(Stored entries)
------------------------------------------------
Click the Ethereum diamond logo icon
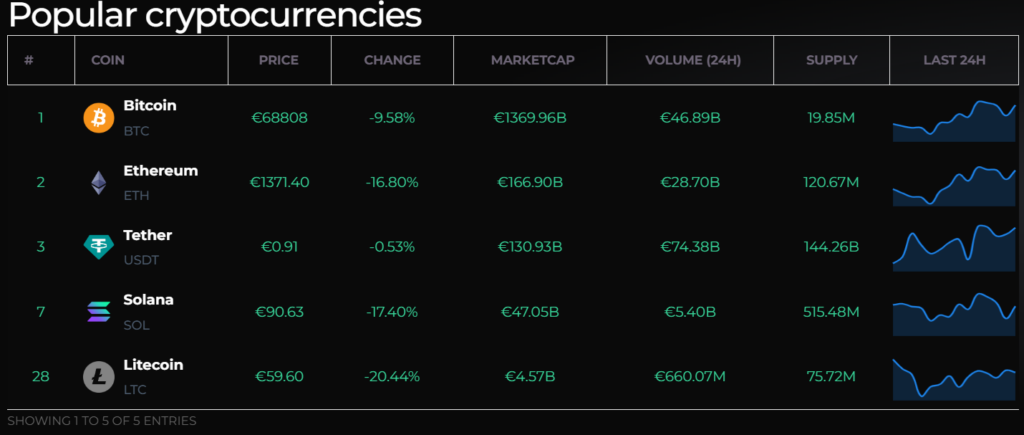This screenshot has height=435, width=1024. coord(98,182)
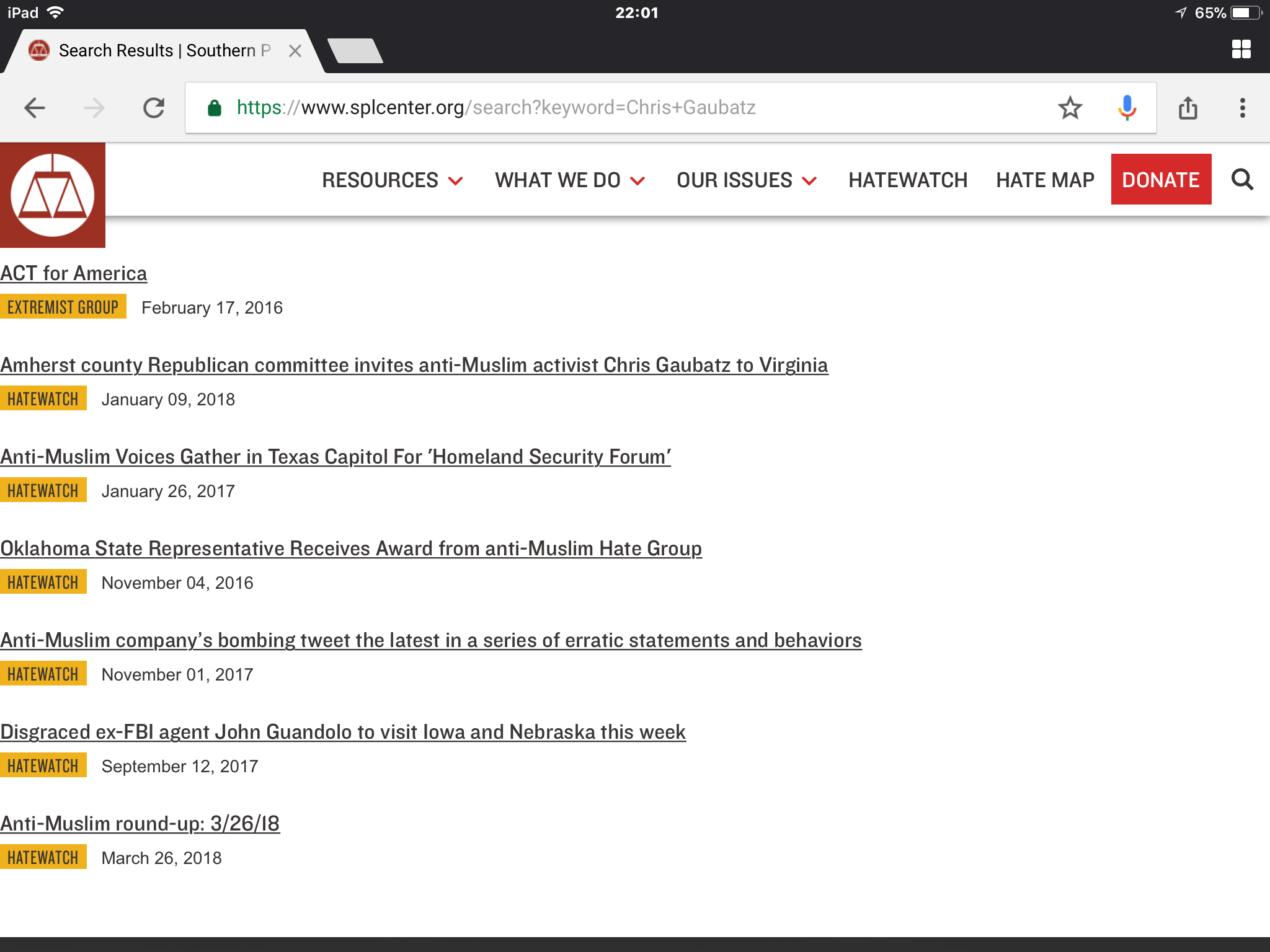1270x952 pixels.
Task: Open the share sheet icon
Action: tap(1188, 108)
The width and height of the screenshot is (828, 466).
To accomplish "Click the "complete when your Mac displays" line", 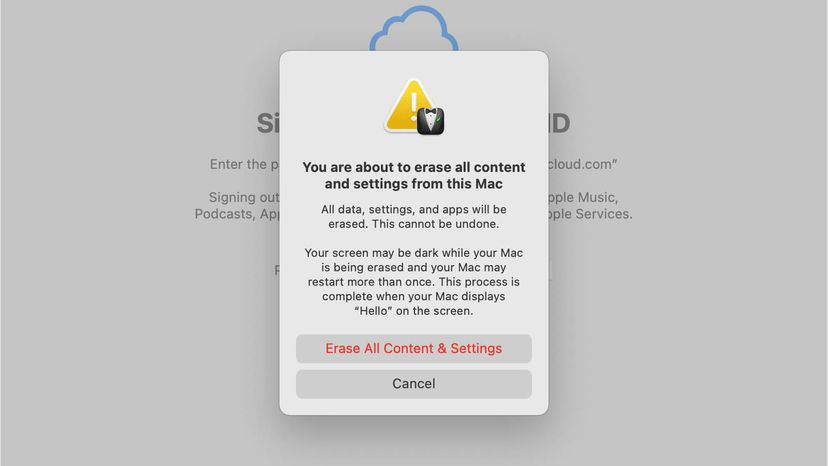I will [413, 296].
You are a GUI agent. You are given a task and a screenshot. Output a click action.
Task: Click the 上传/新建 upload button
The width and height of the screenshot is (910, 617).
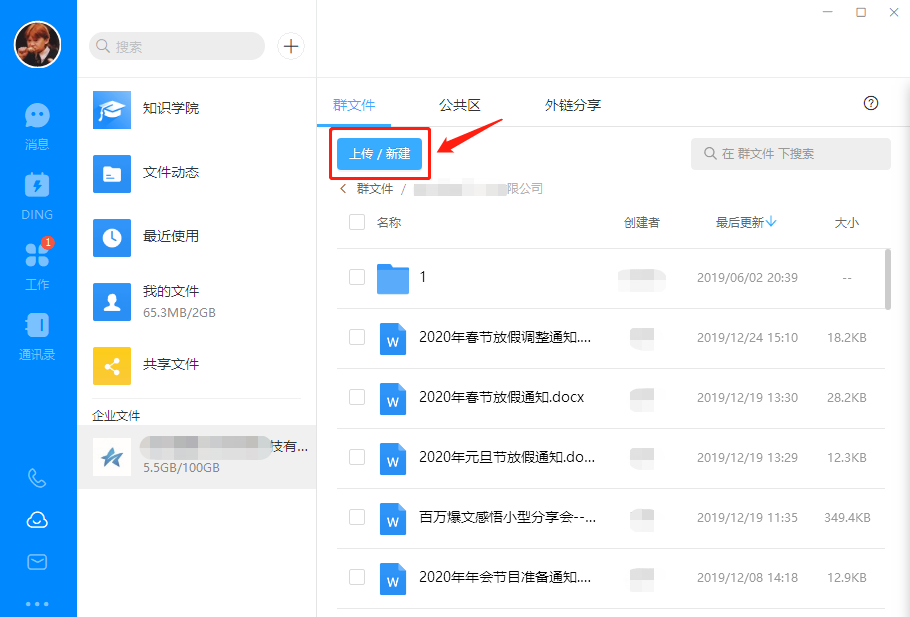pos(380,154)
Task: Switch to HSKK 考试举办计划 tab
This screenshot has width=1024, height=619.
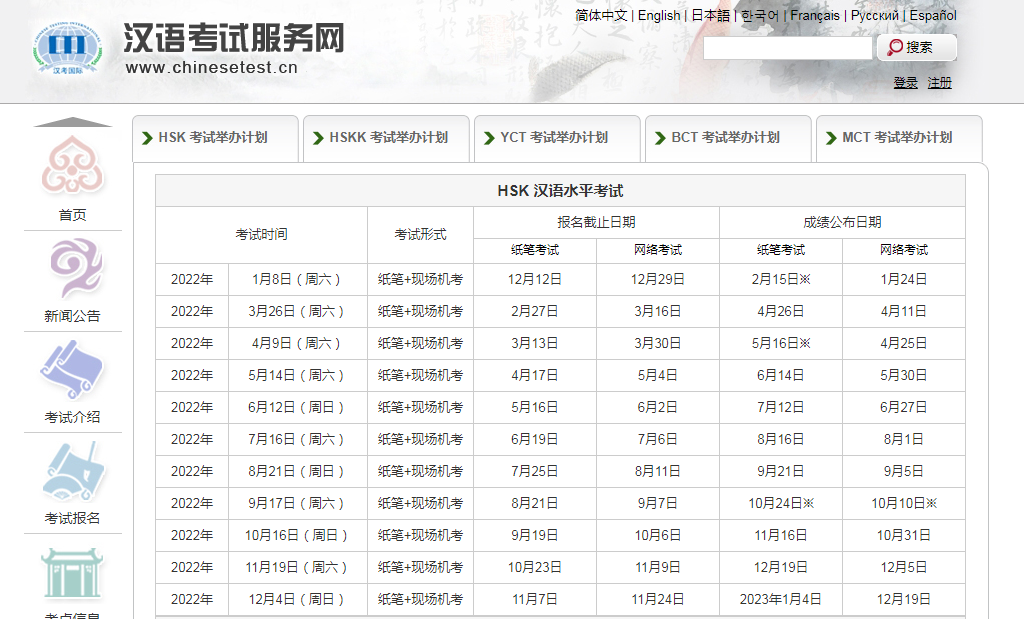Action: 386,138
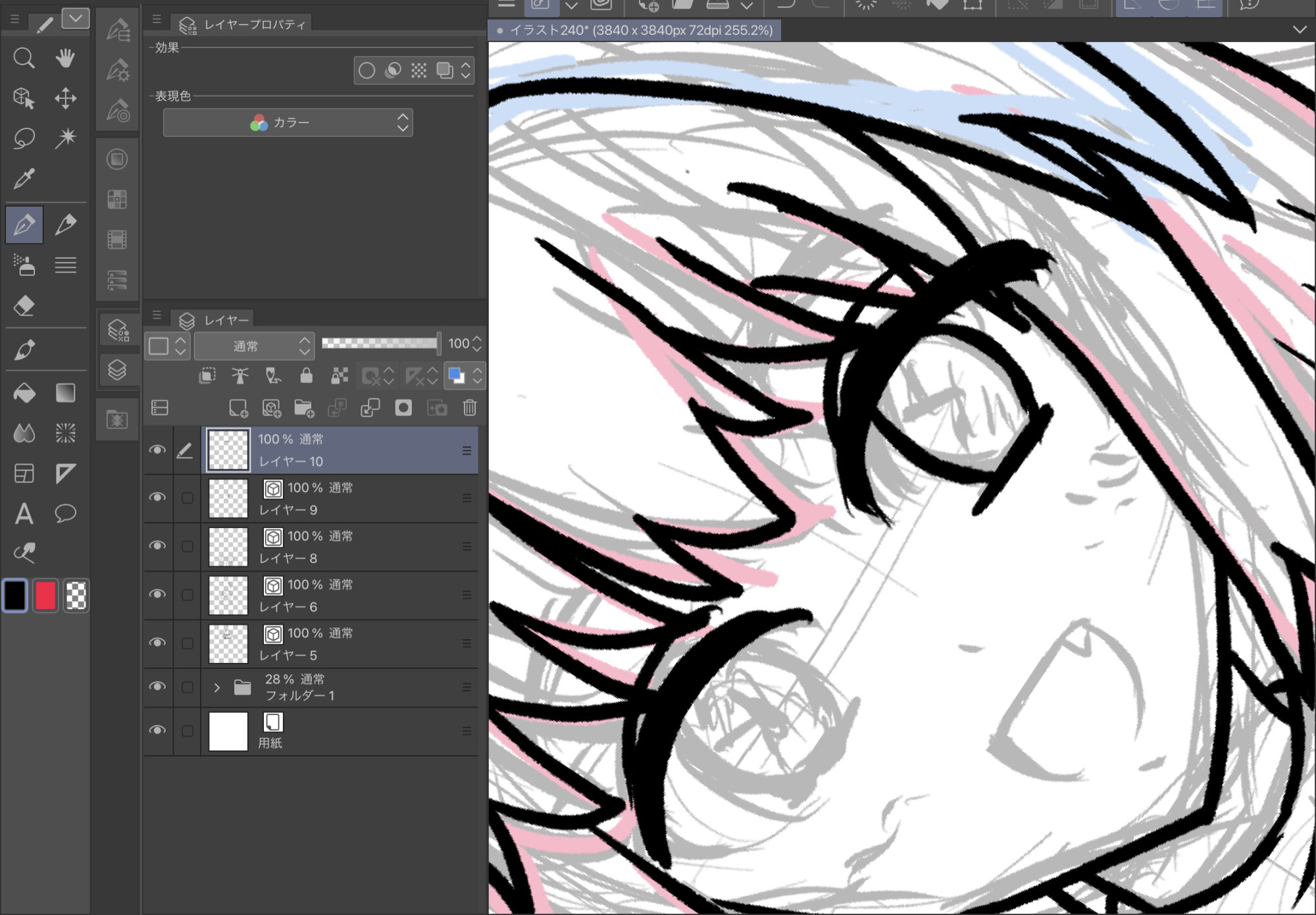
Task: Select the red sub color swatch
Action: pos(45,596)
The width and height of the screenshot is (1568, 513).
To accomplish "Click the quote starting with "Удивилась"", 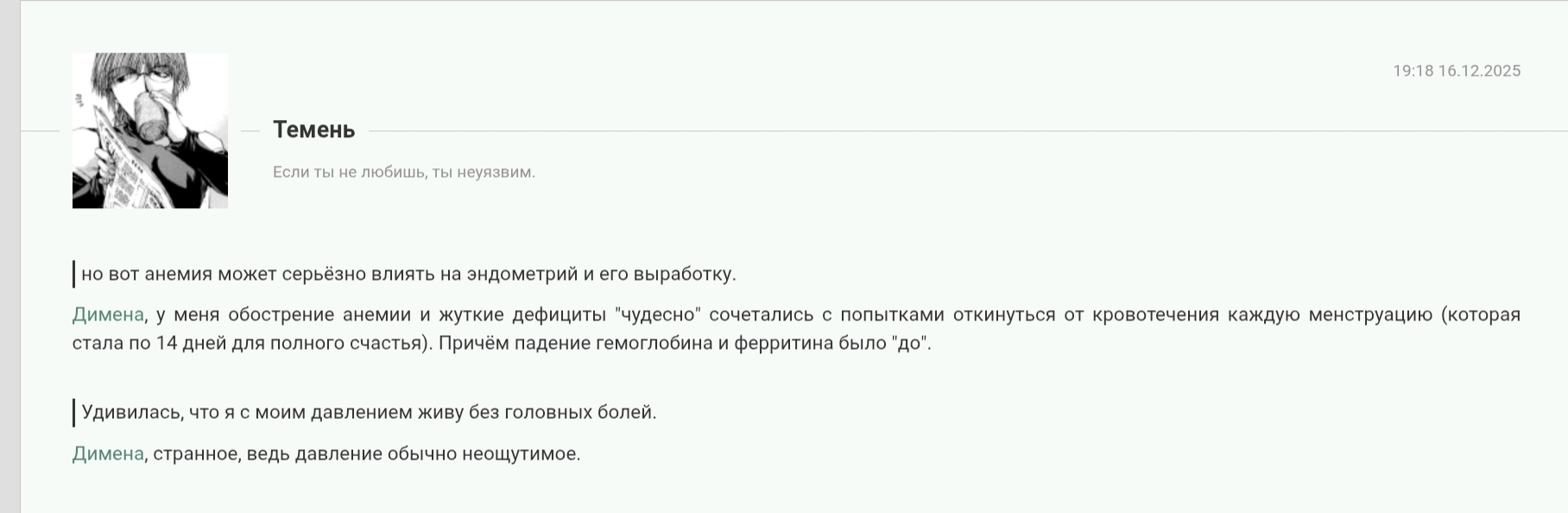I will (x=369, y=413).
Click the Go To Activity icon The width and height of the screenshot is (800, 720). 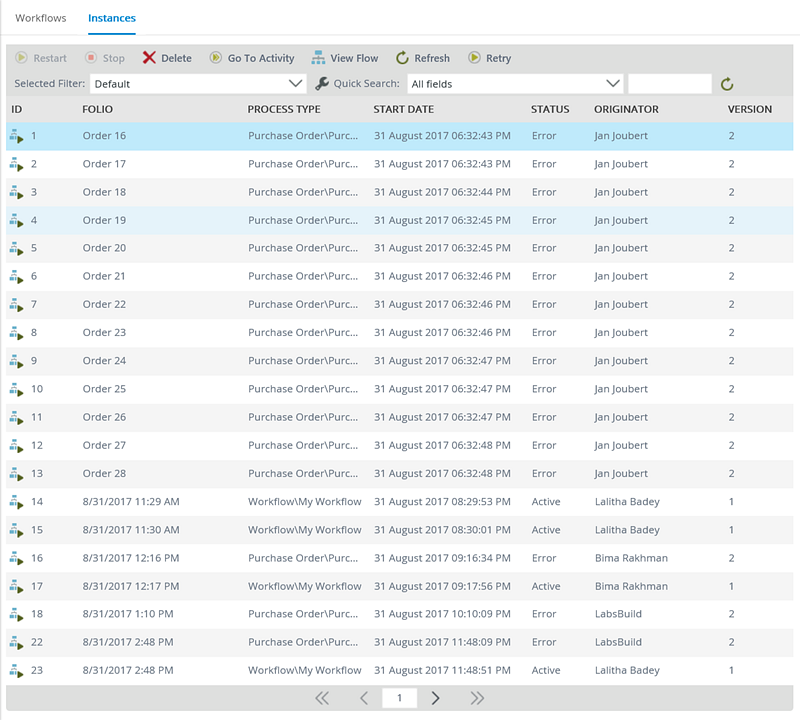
------------------------------------------------
▸ Exercise goal
Copy the entries from the line containing "You are a GUI" through the line containing "pos(380,154)", changing "screenshot" to "screen capture" everywhere and leaving everything else as it is. Leave the pictures out.

▸ Answer for the task
You are a GUI agent. You are given a task and a screen capture. Output a click action.
Task: Click the 上传/新建 upload button
The width and height of the screen capture is (910, 617).
pos(380,154)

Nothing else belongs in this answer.